Hanaro Telecom, South Korea's No. 2 telecom firm behind Korea Telecom Corp., has signed 500,000 customers to its Hana TV service in its first year of availability. Executives expect that will double by early next year. "We now have a growth engine that will augment our broadband business," says Park Byung-moo, Hanaro Telecom's chief executive.
For about $10 a month, customers can choose from more than 20,000 programs, a figure that grows with each day's new shows, from Korea's TV broadcasters and numerous international content providers. Thousands more programs, chiefly movies but also education and other features, are available for varying pay-per-view fees.
Such a service is another big step in the shift of viewers taking control of their TV watching, an evolution that began with videotape recorders in the 1970s and has been characterized more recently by hard-disk TiVo and iPod machines. Hana TV is different because viewers don't have to record anything themselves.
For instance, a person who missed the main nightly newcasts, which air at 9 p.m. on South Korea's big networks, can order one of them via Hana TV at 10 p.m. There is a longer delay for entertainment shows; prime-time programs aren't available until the next morning.
With Hana TV, viewers don't have to record anything themselves.
The service uses so-called Internet protocol television, or IPTV, technology that a few dozen phone companies around the world are using to compete with cable-TV operators via TV broadcasts streamed over Internet lines. PCCW Ltd. of Hong Kong has about 800,000 subscribers to its IPTV service, more than the city's cable-TV provider, and systems in France, Spain, Belgium and Italy are also growing rapidly. In the U.S., AT&T Inc. has announced it will spend $6 billion to deploy IPTV via broadband lines, though it is still in the early stage.
South Korea is considered one of the most wired countries in the world because high-speed data access has been available virtually everywhere for more than five years. But the government, which is in the midst of reforming its bureaucracy and rules in telecommunications, doesn't allow telecom and Internet-service companies to directly compete with cable and satellite-TV systems. Other governments are also moving at different rates on IPTV.

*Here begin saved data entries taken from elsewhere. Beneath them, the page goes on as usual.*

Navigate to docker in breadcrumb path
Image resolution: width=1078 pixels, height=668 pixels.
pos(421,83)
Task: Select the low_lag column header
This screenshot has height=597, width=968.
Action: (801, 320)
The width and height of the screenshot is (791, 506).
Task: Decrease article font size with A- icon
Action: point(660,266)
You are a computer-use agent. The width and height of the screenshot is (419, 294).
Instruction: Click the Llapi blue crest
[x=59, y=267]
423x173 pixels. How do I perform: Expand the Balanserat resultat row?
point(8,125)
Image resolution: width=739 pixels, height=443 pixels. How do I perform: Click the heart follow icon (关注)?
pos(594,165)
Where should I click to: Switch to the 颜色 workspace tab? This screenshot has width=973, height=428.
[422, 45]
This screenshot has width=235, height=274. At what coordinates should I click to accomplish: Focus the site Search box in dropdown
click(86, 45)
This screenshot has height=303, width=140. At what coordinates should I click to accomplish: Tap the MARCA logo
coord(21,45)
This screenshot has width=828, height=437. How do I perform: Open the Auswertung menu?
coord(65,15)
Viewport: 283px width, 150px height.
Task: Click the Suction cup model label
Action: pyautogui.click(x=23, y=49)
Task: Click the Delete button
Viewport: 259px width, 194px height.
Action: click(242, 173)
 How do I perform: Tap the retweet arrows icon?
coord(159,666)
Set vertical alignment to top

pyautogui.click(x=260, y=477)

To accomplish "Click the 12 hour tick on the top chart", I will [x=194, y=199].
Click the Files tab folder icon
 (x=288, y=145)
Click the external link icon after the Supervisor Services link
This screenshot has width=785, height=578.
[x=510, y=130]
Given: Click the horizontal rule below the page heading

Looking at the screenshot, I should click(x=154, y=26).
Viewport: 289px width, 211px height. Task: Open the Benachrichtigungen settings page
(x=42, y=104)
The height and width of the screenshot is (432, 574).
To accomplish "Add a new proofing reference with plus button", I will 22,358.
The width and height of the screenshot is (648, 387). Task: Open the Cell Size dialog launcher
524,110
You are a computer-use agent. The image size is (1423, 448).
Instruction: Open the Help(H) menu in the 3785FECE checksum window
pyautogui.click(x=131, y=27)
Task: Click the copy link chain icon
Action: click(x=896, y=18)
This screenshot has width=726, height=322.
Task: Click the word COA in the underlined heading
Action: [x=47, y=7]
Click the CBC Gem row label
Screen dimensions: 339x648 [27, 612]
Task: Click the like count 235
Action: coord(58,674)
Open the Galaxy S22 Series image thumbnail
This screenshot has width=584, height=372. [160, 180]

That presented a growth problem for Hanaro and its bigger rival, Korea Telecom, since both firms had saturated the market with their broadband offerings. Hanaro's growth stalled about three years ago, and it started posting losses in 2005 as it scrapped with KT over broadband pricing.
The turning point came when Hanaro executives realized that even if regulators allowed them to offer streaming-video channels, they would find themselves in another "me-too" competition where price is the key differentiator. "The biggest strength on IPTV is interactivity. If you just focus on linear broadcasting, you are just using a very small part of its capability," Mr. Park says. "If you focus on interactivity, video on demand or whatever it is, you can develop a lot of services that differentiate from cable and satellite TV."
As a result, executives decided they would launch Hana TV as a download service rather than wait for regulators to rewrite the rules for streaming broadcasts.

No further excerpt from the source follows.